■ **WHAT THE TASK ASKS**
Repeat every record below exactly as it appears.

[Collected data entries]
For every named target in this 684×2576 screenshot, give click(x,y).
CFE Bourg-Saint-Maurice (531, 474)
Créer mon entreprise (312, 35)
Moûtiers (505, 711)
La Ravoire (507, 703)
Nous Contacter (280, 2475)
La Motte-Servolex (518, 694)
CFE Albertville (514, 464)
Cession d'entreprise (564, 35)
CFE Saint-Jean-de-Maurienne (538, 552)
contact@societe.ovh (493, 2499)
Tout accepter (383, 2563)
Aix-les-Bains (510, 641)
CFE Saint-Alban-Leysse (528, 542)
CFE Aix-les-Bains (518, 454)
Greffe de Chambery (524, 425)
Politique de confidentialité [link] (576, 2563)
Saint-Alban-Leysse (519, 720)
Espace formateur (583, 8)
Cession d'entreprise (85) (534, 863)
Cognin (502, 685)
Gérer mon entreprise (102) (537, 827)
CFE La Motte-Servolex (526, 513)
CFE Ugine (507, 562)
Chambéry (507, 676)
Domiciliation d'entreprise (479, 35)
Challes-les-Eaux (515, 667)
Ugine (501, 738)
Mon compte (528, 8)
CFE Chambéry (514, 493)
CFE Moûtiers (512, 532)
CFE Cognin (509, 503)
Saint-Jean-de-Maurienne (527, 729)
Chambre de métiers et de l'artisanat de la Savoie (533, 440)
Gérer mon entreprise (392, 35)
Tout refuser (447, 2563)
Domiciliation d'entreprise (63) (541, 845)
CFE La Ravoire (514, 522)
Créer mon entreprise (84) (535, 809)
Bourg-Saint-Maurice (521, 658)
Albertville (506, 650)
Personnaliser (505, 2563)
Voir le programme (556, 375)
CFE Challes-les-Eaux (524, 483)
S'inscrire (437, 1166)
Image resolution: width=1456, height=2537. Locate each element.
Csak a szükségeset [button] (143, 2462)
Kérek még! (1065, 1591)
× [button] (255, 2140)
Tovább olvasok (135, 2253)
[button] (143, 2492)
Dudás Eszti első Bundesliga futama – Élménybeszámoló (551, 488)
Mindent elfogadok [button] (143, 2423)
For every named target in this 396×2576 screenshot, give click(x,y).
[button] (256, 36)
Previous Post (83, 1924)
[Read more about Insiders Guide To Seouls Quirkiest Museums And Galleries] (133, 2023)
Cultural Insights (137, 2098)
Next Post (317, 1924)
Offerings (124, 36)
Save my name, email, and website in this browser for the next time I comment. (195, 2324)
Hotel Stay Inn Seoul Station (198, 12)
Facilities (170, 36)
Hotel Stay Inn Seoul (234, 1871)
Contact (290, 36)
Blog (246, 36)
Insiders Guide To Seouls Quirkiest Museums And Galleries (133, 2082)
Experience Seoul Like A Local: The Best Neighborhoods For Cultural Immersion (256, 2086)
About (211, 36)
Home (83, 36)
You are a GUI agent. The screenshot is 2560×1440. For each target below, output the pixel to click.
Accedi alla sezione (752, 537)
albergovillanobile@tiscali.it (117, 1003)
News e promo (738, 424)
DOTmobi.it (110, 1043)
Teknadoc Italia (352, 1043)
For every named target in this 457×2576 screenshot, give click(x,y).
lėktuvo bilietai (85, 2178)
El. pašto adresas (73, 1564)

■ **RESULT**
For every named target in this 684×2576 screenshot, give click(x,y).
CFE Bourg-Saint-Maurice (531, 474)
Créer mon entreprise (312, 35)
Moûtiers (505, 711)
La Ravoire (507, 703)
Nous Contacter (280, 2475)
La Motte-Servolex (518, 694)
CFE Albertville (514, 464)
Cession d'entreprise (564, 35)
CFE Saint-Jean-de-Maurienne (538, 552)
contact@societe.ovh (493, 2499)
Tout accepter (383, 2563)
Aix-les-Bains (510, 641)
CFE Saint-Alban-Leysse (528, 542)
CFE Aix-les-Bains (518, 454)
Greffe de Chambery (524, 425)
Politique de confidentialité [link] (576, 2563)
Saint-Alban-Leysse (519, 720)
Espace formateur (583, 8)
Cession d'entreprise (85) (534, 863)
Cognin (502, 685)
Gérer mon entreprise (102) (537, 827)
CFE La Motte-Servolex (526, 513)
CFE Ugine (507, 562)
Chambéry (507, 676)
Domiciliation d'entreprise (479, 35)
Challes-les-Eaux (515, 667)
Ugine (501, 738)
Mon compte (528, 8)
CFE Chambéry (514, 493)
CFE Moûtiers (512, 532)
CFE Cognin (509, 503)
Saint-Jean-de-Maurienne (527, 729)
Chambre de métiers et de l'artisanat de la Savoie (533, 440)
Gérer mon entreprise (392, 35)
Tout refuser (447, 2563)
Domiciliation d'entreprise (63) (541, 845)
CFE La Ravoire (514, 522)
Créer mon entreprise (84) (535, 809)
Bourg-Saint-Maurice (521, 658)
Albertville (506, 650)
Personnaliser (505, 2563)
Voir le programme (556, 375)
CFE Challes-les-Eaux (524, 483)
S'inscrire (437, 1166)
Image resolution: width=1456, height=2537. Locate each element.
Csak a szükségeset [button] (143, 2462)
Kérek még! (1065, 1591)
× [button] (255, 2140)
Tovább olvasok (135, 2253)
[button] (143, 2492)
Dudás Eszti első Bundesliga futama – Élménybeszámoló (551, 488)
Mindent elfogadok [button] (143, 2423)
For every named target in this 396×2576 screenshot, give click(x,y).
[button] (256, 36)
Previous Post (83, 1924)
[Read more about Insiders Guide To Seouls Quirkiest Museums And Galleries] (133, 2023)
Cultural Insights (137, 2098)
Next Post (317, 1924)
Offerings (124, 36)
Save my name, email, and website in this browser for the next time I comment. (195, 2324)
Hotel Stay Inn Seoul Station (198, 12)
Facilities (170, 36)
Hotel Stay Inn Seoul (234, 1871)
Contact (290, 36)
Blog (246, 36)
Insiders Guide To Seouls Quirkiest Museums And Galleries (133, 2082)
Experience Seoul Like A Local: The Best Neighborhoods For Cultural Immersion (256, 2086)
About (211, 36)
Home (83, 36)
You are a GUI agent. The screenshot is 2560×1440. For each target below, output the pixel to click.
Accedi alla sezione (752, 537)
albergovillanobile@tiscali.it (117, 1003)
News e promo (738, 424)
DOTmobi.it (110, 1043)
Teknadoc Italia (352, 1043)
For every named target in this 457×2576 screenshot, give click(x,y).
lėktuvo bilietai (85, 2178)
El. pašto adresas (73, 1564)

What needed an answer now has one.